Des palmiers dans l’Arctique
Des pollens d’Arecipites microreticulates appartenant à la famille des palmiers (Arecaceae ou Palmae) viennent d’être identifiés par une équipe internationale de chercheurs, dans une carotte de sédiments prélevée dans l’océan Arctique, sur la dorsale de Lomonosov (voir carte).
Le forage, réalisé dans le cadre du programme de forage en mer IODP (Integrated Ocean Drilling Program), traverse des sédiments marins qui caractérisent le maximum thermique 2 de l’Eocène appelé ETM2 (voir encadré).
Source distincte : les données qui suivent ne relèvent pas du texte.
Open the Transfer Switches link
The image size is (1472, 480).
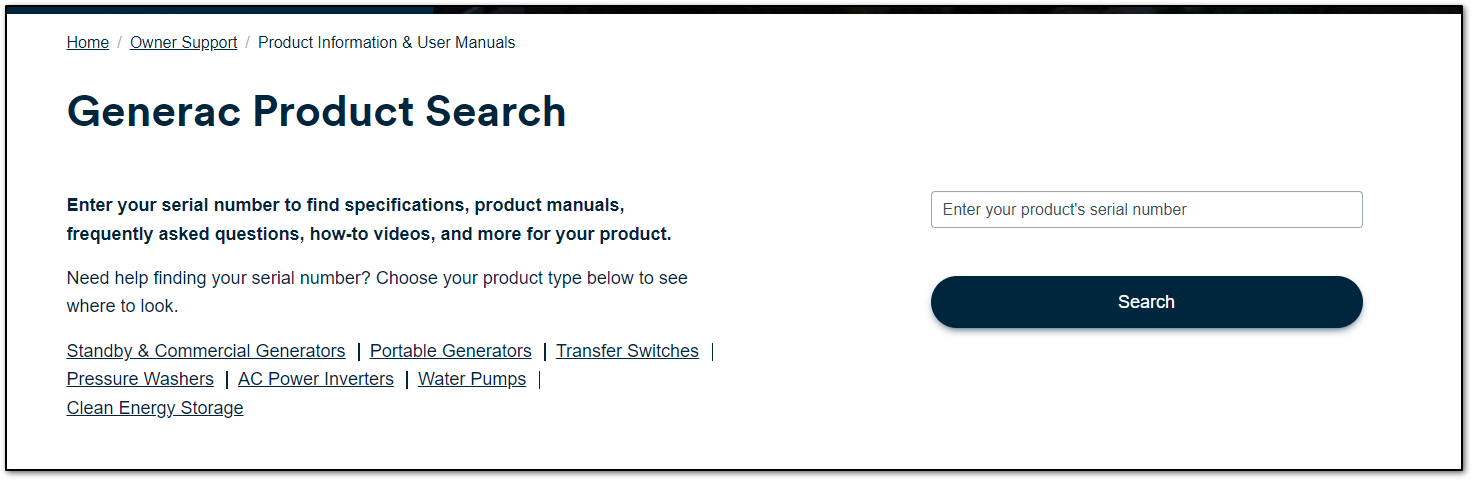627,351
La quantité importante de composants d’origine continentale retrouvée dans ces sédiments indique que le site du forage correspondait il y a 50 millions d’années à une zone proche des terres émergées. L’étude des dinoflagellés (organismes phytoplanctoniques des eaux marines ou saumâtres tempérées et chaudes) retrouvés dans les niveaux de l’ETM2 décèle des espèces tolérantes à une faible salinité des eaux de surface, ainsi que des conditions riches en éléments nutritifs. Les chercheurs en ont conclu que les eaux de surface de l’océan Arctique étaient alors significativement propices à une eutrophisation (accumulation de matière carbonée, azotée et/ou phosphatée dans une eau stagnante, entraînant une prolifération végétale) ainsi qu’à un enrichissement en eau douce, probablement explicable par une augmentation des précipitations atmosphériques et par l’apport important des rivières se déversant dans l’océan.
La présence de pollens de palmiers au cours de l’ETM2 dans cette partie de l’océan Arctique atteste d’un certain réchauffement climatique. En effet, les chercheurs ont estimé que ces palmiers ne pouvaient pas survivre si la moyenne des températures des mois les plus froids était inférieure à 8~°C. Il est à noter que c’est la première fois que des pollens de palmiers sont signalés à d’aussi hautes latitudes.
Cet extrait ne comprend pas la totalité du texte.